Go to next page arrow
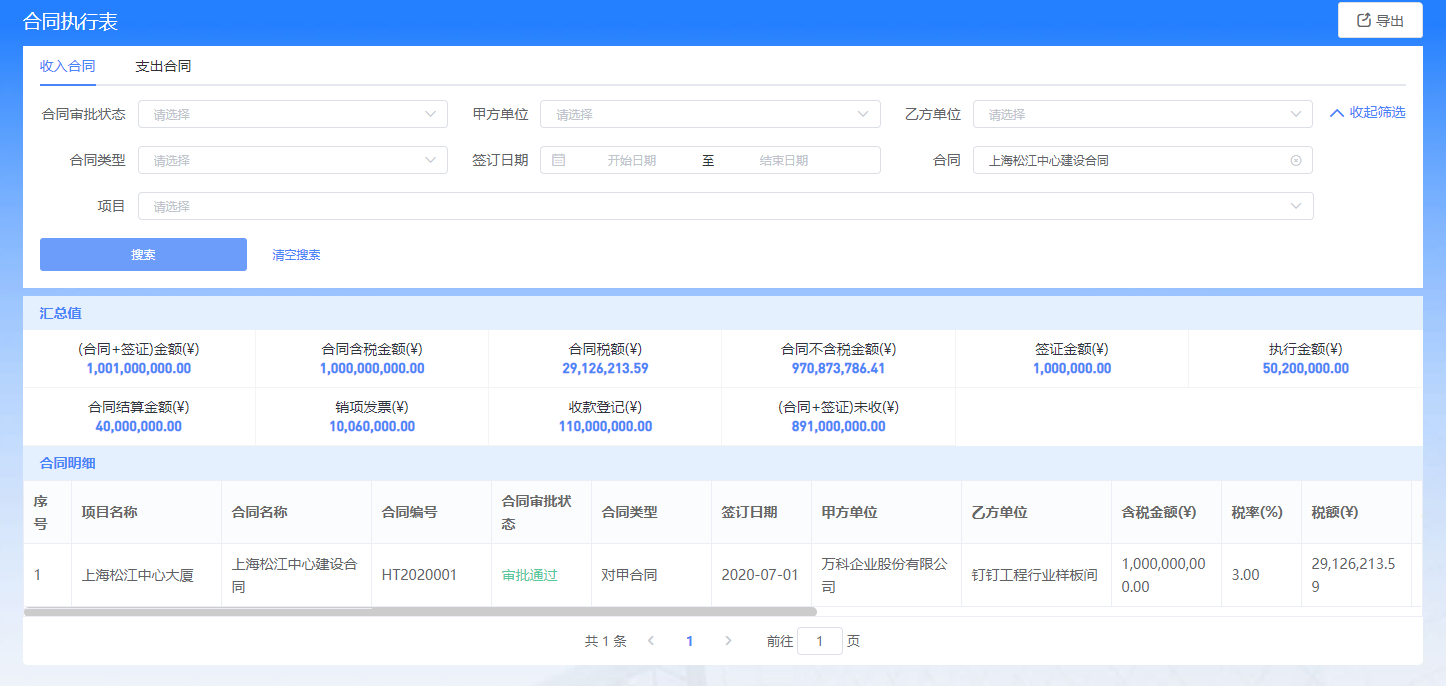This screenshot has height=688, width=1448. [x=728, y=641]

● ● ● ● ●

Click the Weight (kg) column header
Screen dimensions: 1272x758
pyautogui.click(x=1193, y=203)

● ● ● ● ●

Format the rows from the line containing "Click the Weight (kg) column header" through the line containing "pyautogui.click(x=1193, y=203)", inclusive, as a JSON list of strings with one string per line and no blank lines.

- CORRECT ANSWER -
[
  "Click the Weight (kg) column header",
  "Screen dimensions: 1272x758",
  "pyautogui.click(x=1193, y=203)"
]